Description of the task →
Show every line of the records below that contains the string "pixels", matching case exactly.

Start of Information supplied

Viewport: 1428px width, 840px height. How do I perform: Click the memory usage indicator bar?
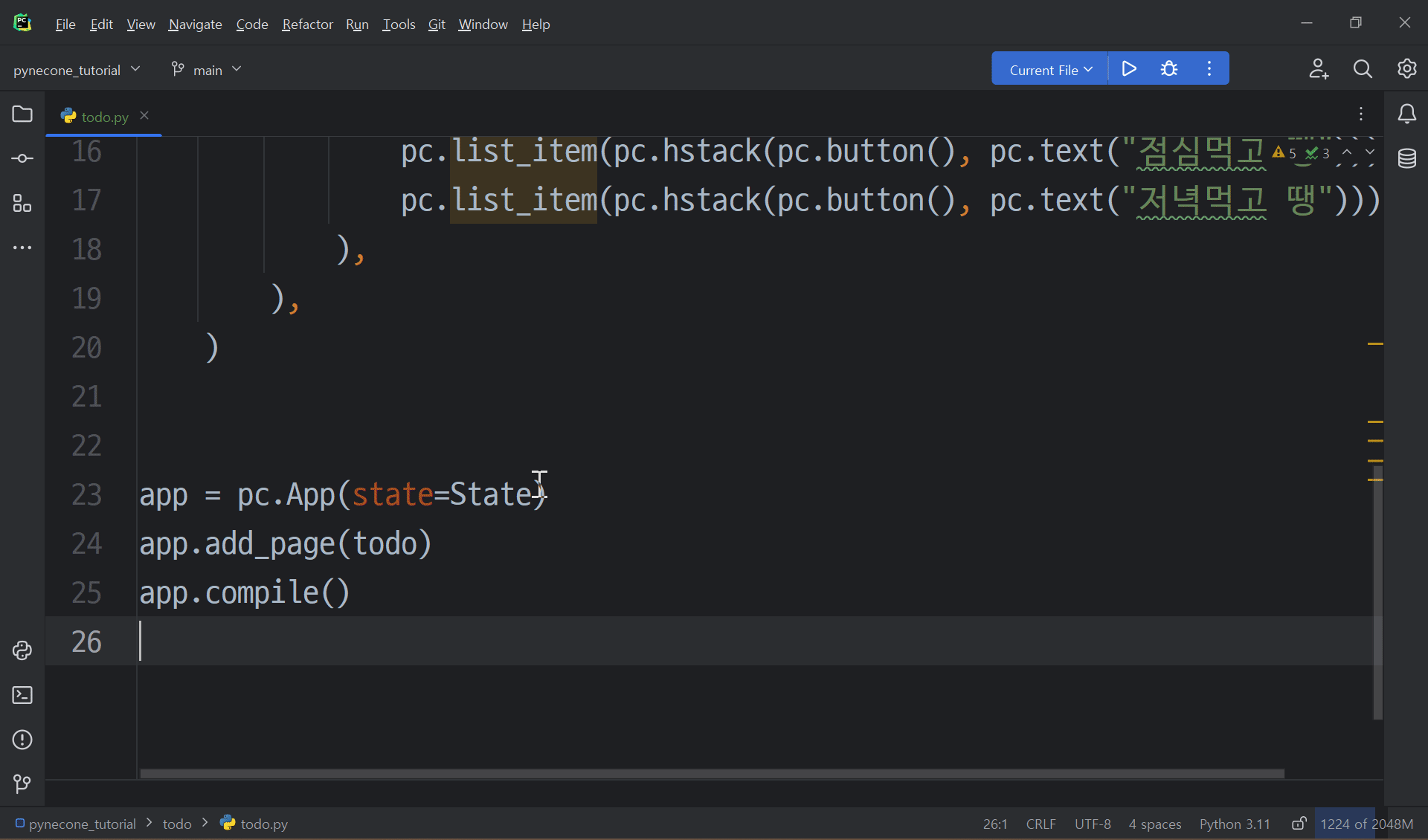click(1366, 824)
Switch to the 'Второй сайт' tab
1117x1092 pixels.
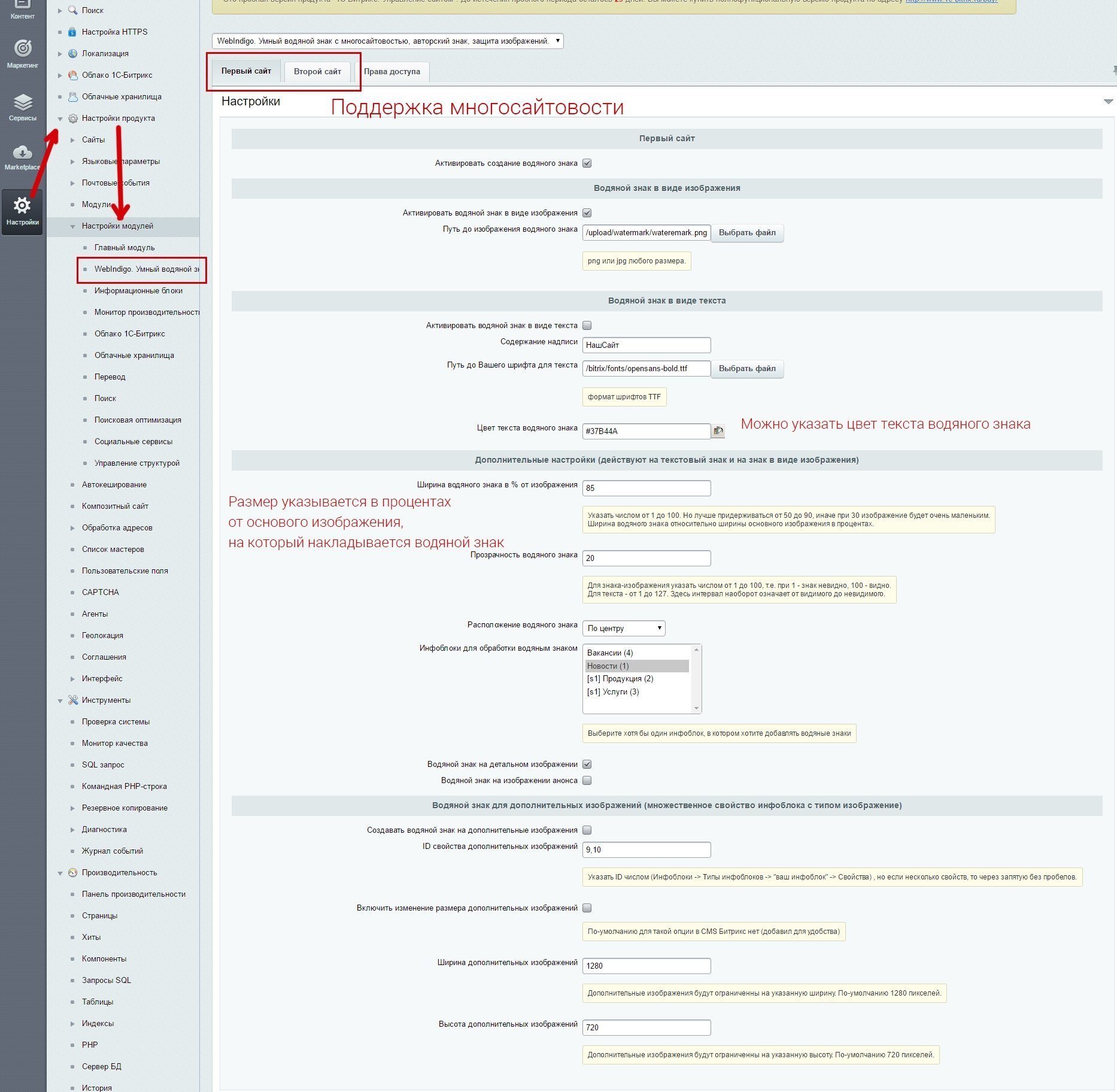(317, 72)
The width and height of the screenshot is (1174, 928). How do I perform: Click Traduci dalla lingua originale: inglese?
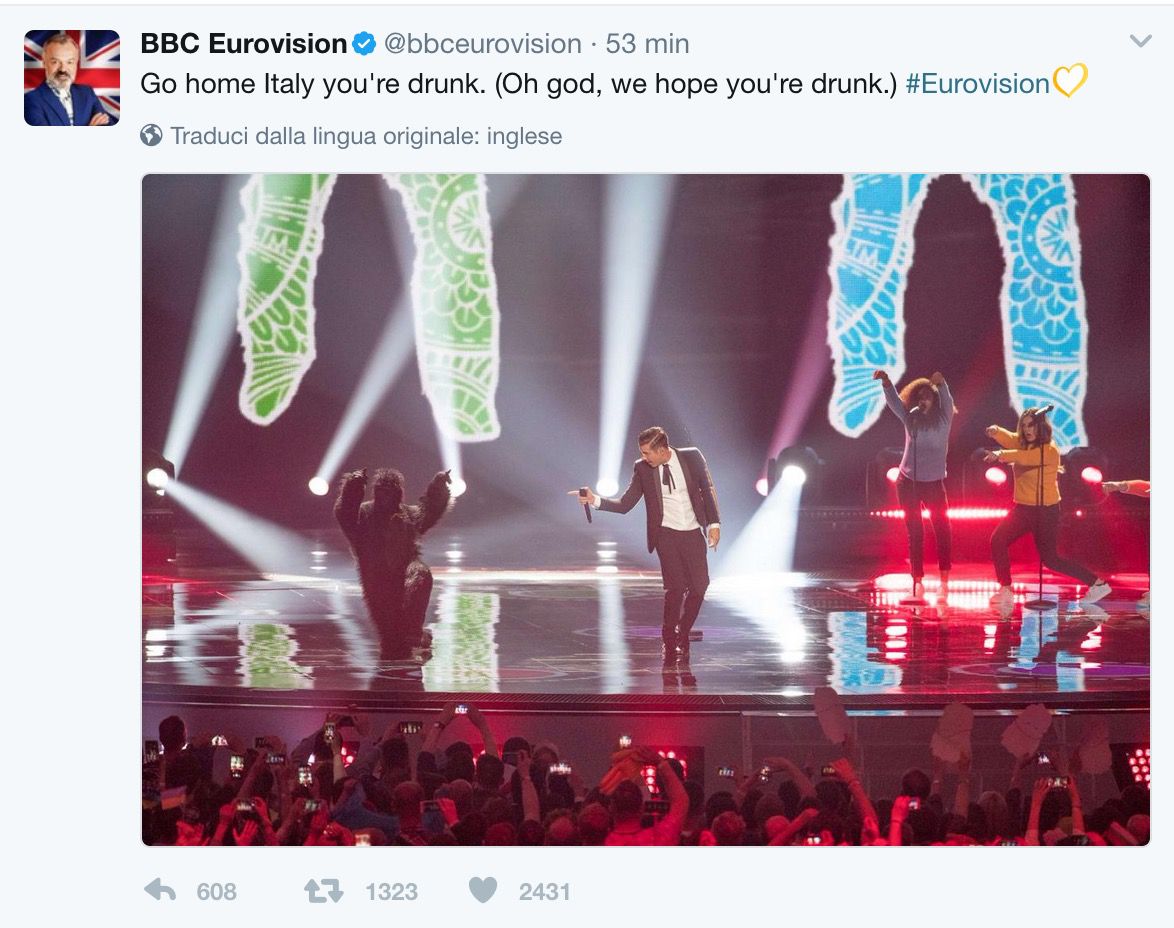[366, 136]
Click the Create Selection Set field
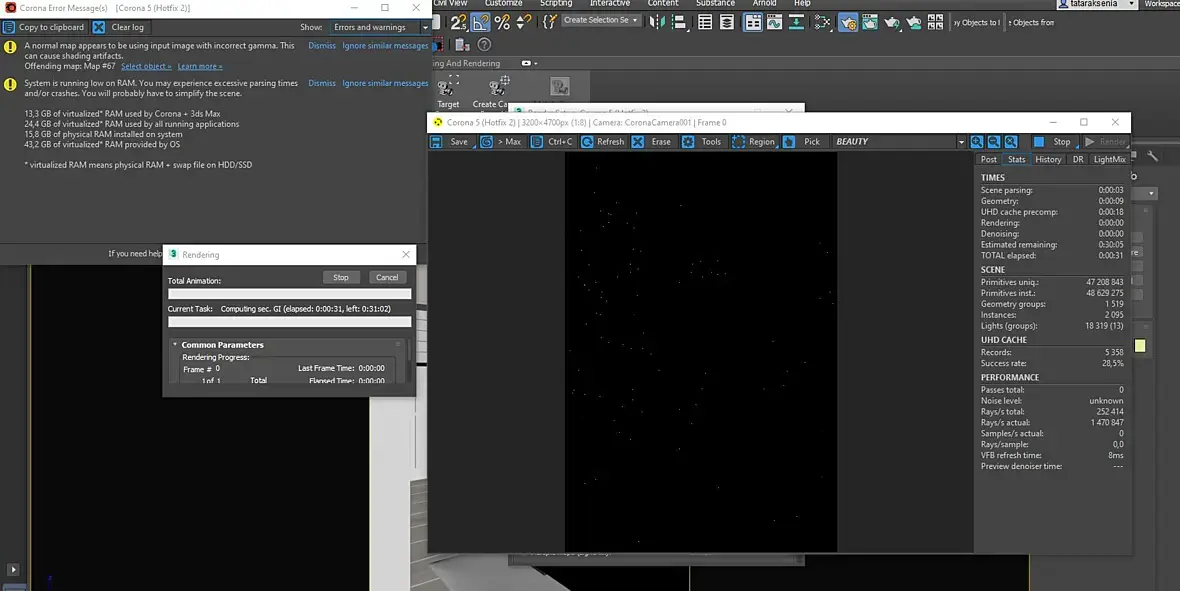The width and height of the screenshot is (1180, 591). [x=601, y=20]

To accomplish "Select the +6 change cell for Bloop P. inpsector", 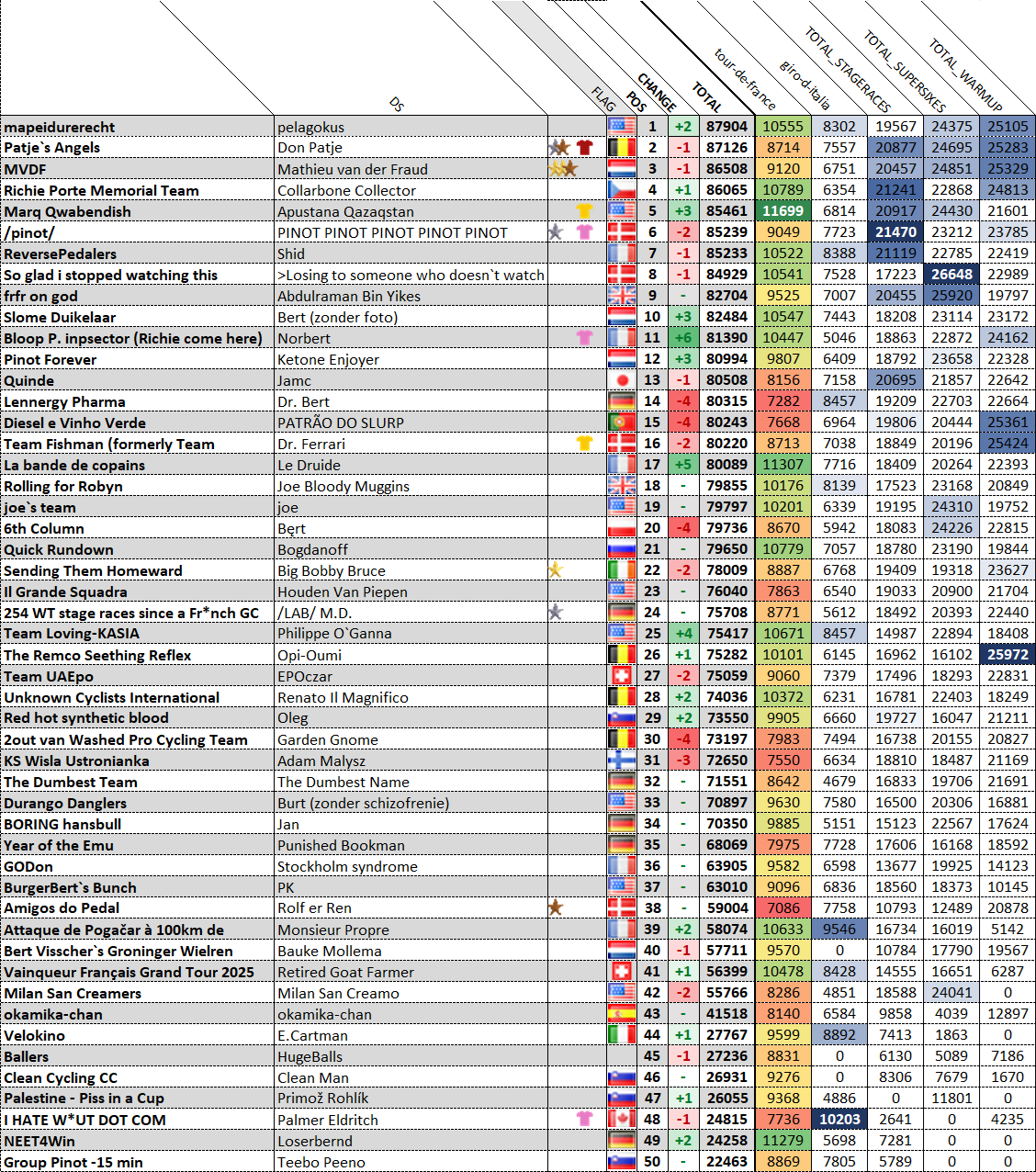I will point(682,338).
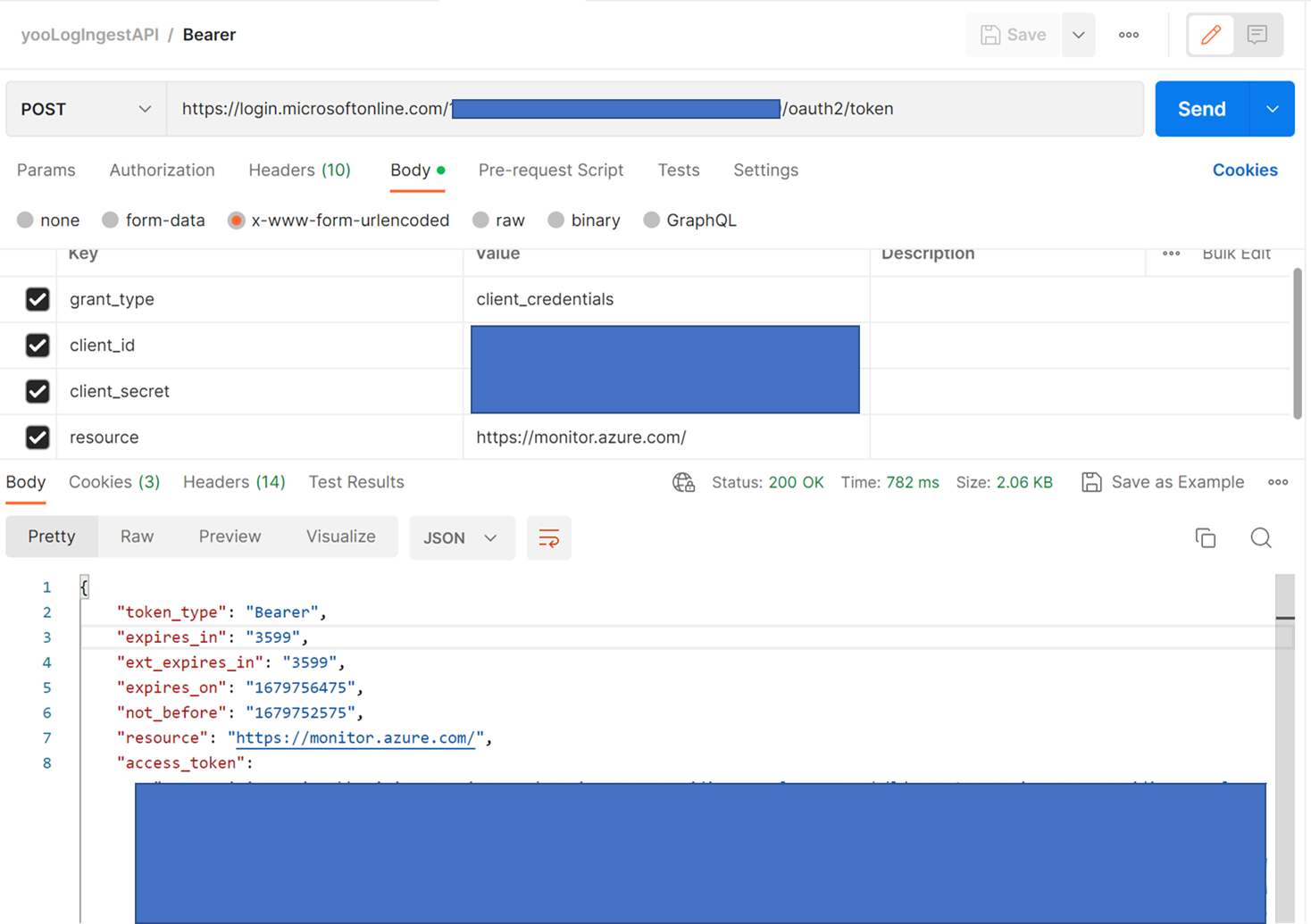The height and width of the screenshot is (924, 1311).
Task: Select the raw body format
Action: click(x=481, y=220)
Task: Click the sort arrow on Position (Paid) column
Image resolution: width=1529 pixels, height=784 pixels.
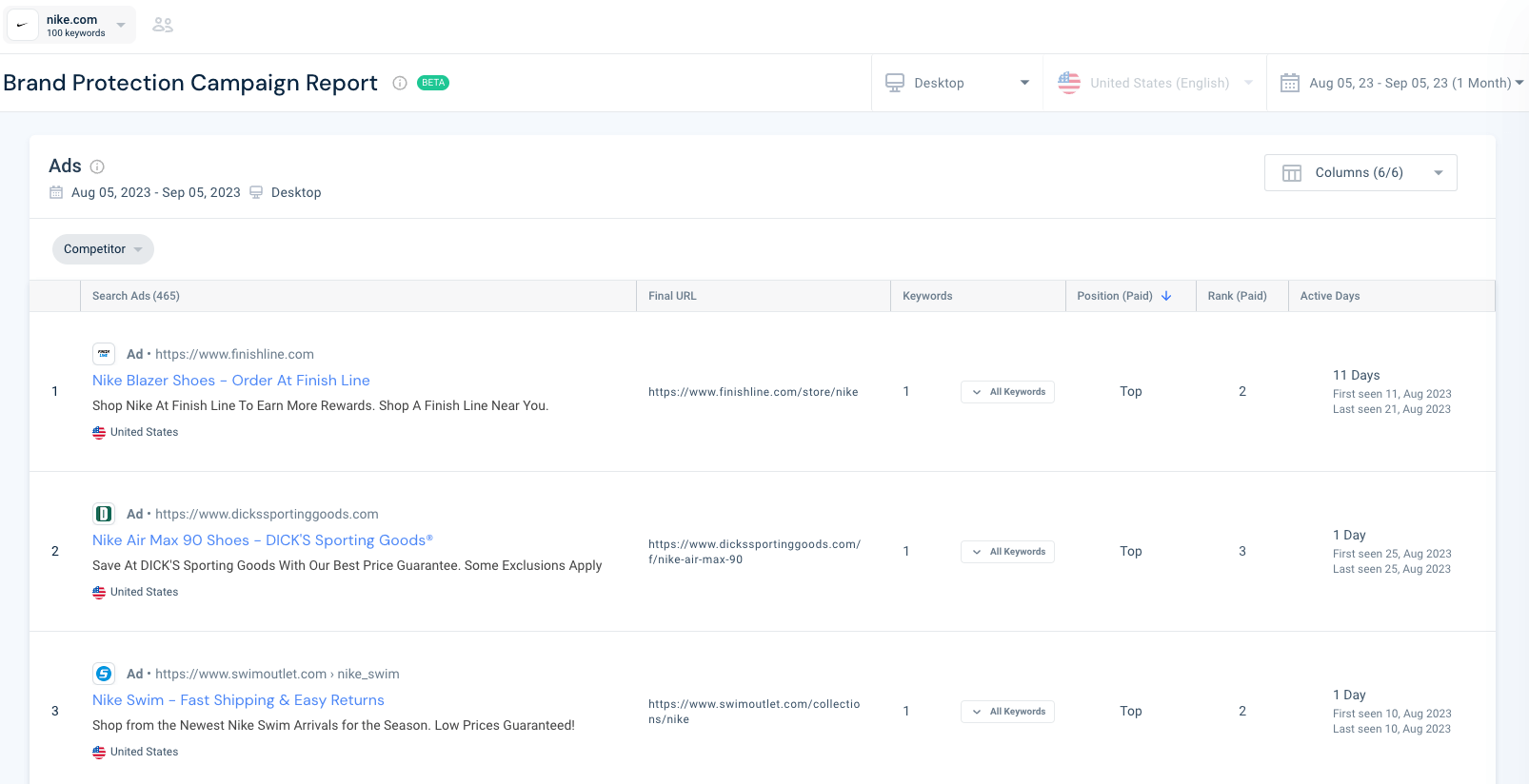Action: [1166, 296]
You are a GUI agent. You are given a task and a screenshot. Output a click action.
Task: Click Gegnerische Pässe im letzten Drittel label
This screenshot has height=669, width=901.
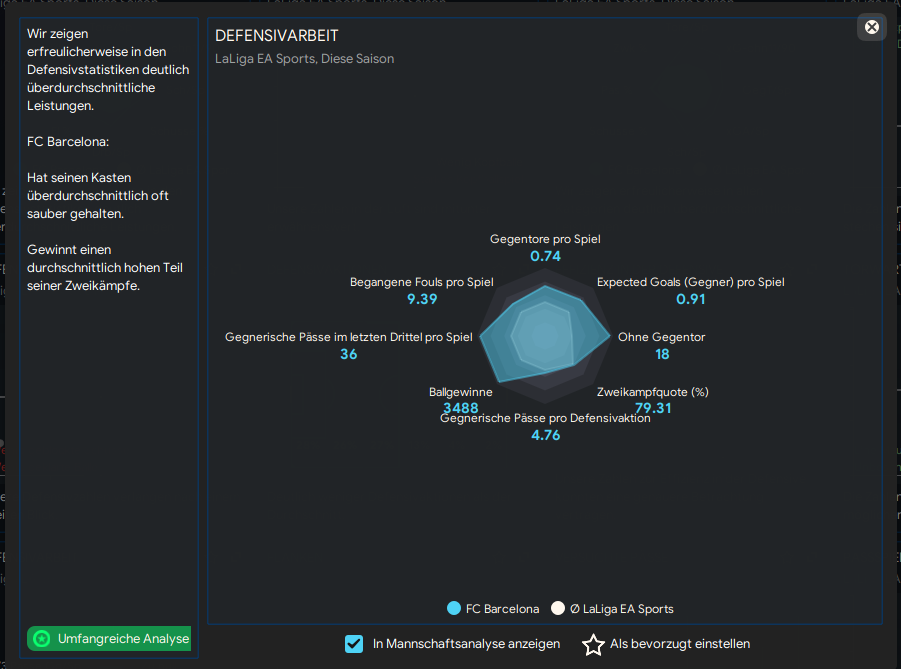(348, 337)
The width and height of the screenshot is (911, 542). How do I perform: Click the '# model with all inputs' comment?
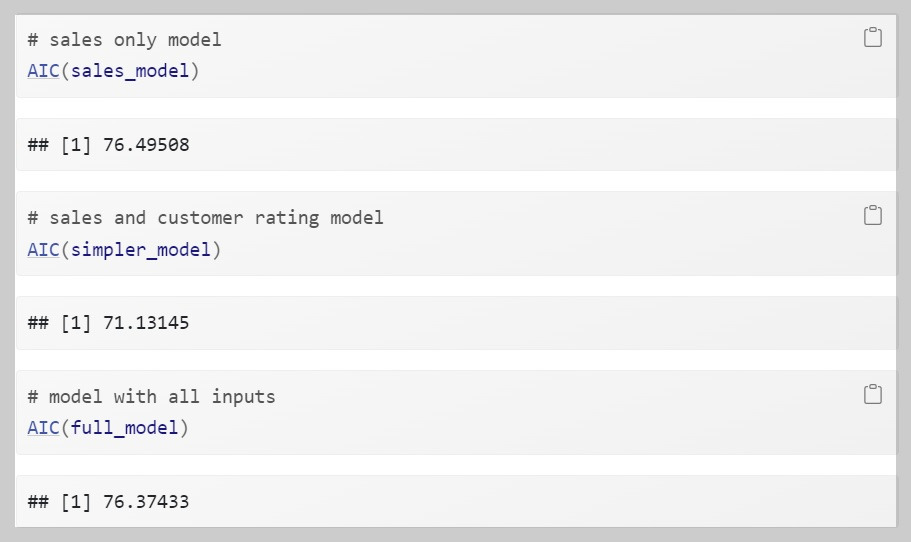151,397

End of Information supplied

Reply to the exercise →
1117x1092 pixels.
Image resolution: width=1529 pixels, height=784 pixels.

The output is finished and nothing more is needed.